Remember Minesweeper? It’s probably been forever since you played, so go have a game online now. And there went your afternoon.

A game of Microsoft Minesweeper in progress.
This is actually a pretty tough move.

My geek-crush Ben Foxall posted on Twitter on Monday morning to share that he’d had a moment of fun nostalgia when he’d come into the office to discover that somebody in his team had covered his monitor with two layers of Post-It notes. The bottom layer contained numbers – and bombs! – to represent the result of a Minesweeper board, and the upper layer ‘covered’ them so that individual Post-Its could be removed to reveal what lay beneath.
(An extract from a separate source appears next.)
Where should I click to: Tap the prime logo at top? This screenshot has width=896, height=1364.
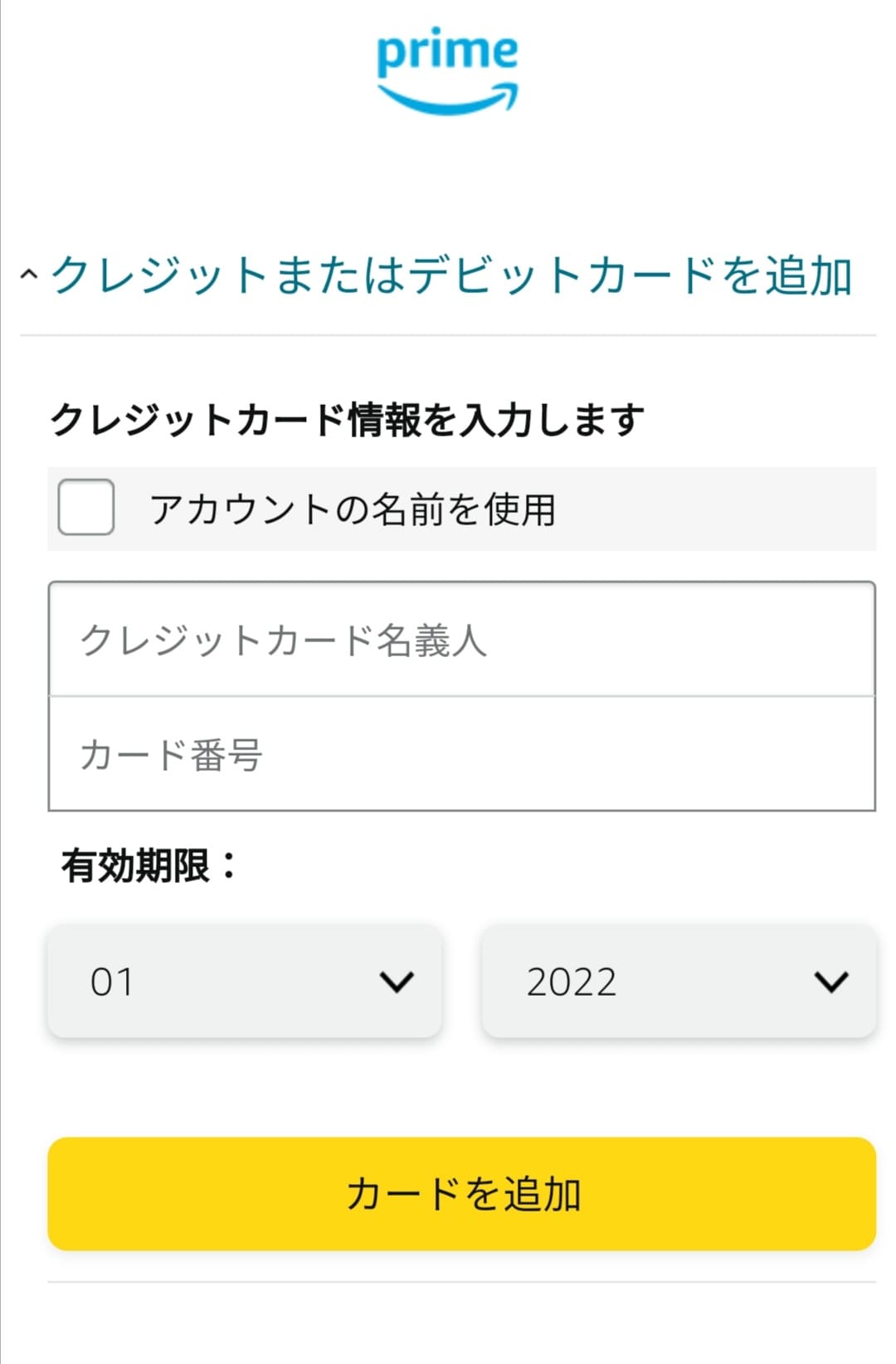[447, 71]
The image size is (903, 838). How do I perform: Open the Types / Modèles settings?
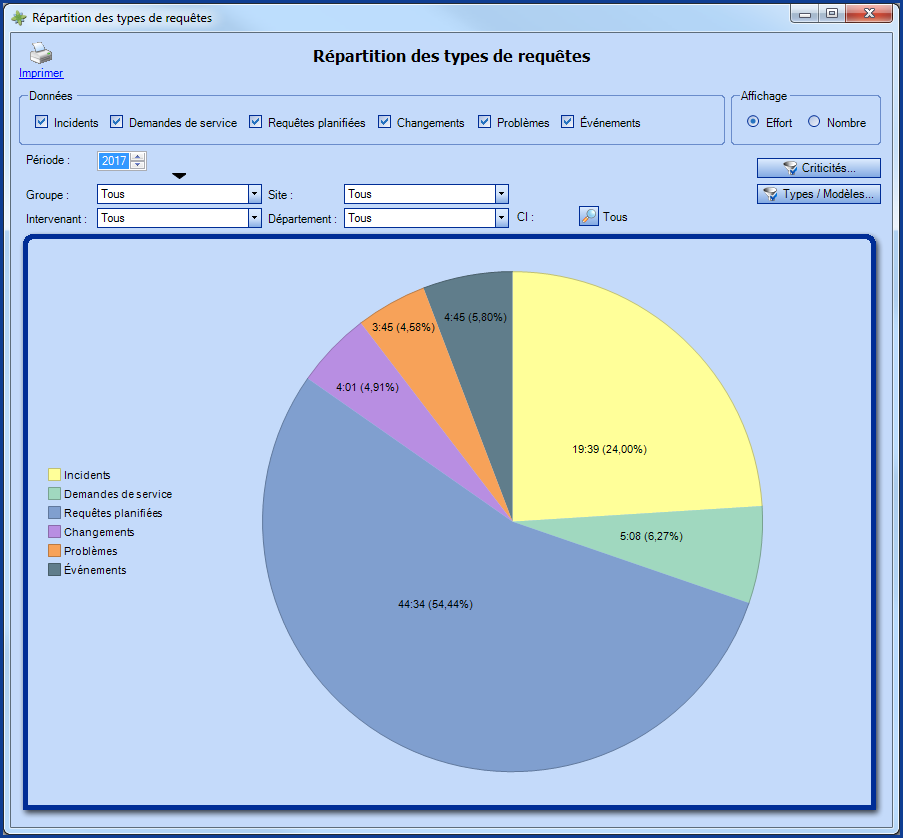click(820, 194)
Awesome.

Ben Foxall discovers Post-It Minesweeper
Unlike most computerised implementations of Minesweeper, the first move isn’t guaranteed to be safe. Tread carefully…

Not to be outdone, I hunted around my office and found some mini-Post-Its. Being smaller meant that I could fit more of them onto a monitor and thus make a more-sophisticated (and more-challenging!) play space. But how to generate the board? Sure: I could do it by hand, but that doesn’t seem very elegant at all – plus, humans make really bad random number generators! I didn’t need quantum-tunnelling-seeded Minesweeper (yes, that’s a thing) levels of entropy, sure, but it’d still be nice to outsource the heavy lifting to a computer, right?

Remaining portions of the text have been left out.